- TASK BRIEF: Extract and copy every line of the rows below that contains the word "icon".
═══
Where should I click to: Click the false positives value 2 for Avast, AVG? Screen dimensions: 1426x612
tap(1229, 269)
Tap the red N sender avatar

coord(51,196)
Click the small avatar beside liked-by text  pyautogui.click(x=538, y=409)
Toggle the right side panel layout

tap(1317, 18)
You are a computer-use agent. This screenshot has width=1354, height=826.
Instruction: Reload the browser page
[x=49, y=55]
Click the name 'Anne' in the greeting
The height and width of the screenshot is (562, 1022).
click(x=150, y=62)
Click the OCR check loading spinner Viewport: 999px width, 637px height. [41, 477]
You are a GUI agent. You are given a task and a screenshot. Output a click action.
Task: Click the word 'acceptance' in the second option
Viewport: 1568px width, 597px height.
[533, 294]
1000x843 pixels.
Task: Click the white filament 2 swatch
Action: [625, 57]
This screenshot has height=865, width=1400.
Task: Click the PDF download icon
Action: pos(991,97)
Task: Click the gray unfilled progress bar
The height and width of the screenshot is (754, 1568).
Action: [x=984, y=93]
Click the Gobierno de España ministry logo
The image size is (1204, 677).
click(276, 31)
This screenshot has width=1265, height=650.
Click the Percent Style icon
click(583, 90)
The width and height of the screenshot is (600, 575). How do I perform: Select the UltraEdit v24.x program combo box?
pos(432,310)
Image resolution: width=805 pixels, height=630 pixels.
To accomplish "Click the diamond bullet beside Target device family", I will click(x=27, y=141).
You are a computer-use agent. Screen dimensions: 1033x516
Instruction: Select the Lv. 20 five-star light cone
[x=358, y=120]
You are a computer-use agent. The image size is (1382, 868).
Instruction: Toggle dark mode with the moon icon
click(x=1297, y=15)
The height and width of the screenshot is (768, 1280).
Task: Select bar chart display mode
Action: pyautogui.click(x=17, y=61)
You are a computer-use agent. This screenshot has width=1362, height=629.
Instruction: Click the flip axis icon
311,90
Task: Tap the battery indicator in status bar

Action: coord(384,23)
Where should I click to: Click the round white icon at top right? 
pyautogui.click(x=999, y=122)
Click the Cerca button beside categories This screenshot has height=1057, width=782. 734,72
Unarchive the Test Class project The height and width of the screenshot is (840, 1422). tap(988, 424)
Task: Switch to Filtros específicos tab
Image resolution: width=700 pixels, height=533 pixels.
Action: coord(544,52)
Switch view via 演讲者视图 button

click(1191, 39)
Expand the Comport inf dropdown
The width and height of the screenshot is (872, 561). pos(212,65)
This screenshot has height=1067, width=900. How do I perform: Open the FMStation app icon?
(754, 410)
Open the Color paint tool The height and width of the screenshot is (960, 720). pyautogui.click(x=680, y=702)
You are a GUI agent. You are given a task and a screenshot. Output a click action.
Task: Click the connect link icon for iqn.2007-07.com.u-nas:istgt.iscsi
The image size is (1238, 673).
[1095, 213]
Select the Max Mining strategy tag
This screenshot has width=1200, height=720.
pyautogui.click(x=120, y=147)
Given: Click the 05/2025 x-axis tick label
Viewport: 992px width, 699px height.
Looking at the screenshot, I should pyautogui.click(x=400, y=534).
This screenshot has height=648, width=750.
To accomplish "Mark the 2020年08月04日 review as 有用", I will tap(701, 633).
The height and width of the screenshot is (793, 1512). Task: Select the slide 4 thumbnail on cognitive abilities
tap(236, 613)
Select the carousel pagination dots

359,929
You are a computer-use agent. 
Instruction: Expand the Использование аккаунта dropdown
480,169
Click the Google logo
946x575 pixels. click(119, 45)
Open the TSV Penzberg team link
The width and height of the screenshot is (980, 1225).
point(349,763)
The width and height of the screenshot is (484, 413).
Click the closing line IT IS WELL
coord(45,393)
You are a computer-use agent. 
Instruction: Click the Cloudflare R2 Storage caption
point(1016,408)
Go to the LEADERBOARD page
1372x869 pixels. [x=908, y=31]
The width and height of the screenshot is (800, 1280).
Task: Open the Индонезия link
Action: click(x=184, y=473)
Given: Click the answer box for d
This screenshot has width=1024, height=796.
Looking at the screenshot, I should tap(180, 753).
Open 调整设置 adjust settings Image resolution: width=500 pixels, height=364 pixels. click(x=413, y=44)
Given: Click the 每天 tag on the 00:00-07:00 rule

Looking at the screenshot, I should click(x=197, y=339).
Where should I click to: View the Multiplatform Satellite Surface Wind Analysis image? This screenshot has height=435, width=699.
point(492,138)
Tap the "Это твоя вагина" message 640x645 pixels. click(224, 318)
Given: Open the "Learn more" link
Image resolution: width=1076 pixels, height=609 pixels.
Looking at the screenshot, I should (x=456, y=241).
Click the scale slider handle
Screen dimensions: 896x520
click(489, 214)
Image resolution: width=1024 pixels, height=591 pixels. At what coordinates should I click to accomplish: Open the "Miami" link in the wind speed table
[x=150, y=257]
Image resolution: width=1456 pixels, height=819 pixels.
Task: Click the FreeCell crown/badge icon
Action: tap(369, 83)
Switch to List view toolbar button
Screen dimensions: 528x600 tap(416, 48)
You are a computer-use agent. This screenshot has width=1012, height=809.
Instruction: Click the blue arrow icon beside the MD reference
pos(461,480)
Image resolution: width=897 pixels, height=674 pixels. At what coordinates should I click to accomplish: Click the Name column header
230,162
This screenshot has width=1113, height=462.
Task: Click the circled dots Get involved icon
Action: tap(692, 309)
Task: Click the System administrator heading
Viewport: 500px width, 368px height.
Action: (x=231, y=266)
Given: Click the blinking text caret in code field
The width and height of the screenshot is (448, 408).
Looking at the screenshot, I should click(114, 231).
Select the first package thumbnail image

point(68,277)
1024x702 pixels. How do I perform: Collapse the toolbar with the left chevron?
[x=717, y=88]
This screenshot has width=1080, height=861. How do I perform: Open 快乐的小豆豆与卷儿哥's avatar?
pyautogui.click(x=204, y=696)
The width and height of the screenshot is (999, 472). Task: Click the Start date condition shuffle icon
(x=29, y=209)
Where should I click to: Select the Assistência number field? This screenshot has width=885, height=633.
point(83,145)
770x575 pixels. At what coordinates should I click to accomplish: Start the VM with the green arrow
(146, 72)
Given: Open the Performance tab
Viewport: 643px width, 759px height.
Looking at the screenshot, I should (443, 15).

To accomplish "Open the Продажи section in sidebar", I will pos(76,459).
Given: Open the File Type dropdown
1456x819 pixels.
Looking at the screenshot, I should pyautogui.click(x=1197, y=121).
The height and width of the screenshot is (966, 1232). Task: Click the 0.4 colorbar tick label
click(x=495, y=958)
═══
- WRITTEN SOLUTION:
Task: Click the PDF download icon
Click the Percent Style icon
Instruction: Toggle dark mode with the moon icon
Instruction: Click the flip axis icon
Where should I click to: Click the round white icon at top right? 
This screenshot has height=1067, width=900. How do I perform: Open the FMStation app icon?
Task: Click the connect link icon for iqn.2007-07.com.u-nas:istgt.iscsi
Task: Click the FreeCell crown/badge icon
Instruction: Click the blue arrow icon beside the MD reference
Task: Click the circled dots Get involved icon
The width and height of the screenshot is (999, 472). Task: Click the Start date condition shuffle icon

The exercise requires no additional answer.